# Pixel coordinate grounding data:
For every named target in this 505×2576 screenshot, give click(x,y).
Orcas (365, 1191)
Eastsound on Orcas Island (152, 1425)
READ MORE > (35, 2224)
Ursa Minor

# Work to complete:
Print out every entry, keeping each one exact.

# Task answer:
For every named target in this 505×2576 screenshot, give click(x,y).
Orcas (365, 1191)
Eastsound on Orcas Island (152, 1425)
READ MORE > (35, 2224)
Ursa Minor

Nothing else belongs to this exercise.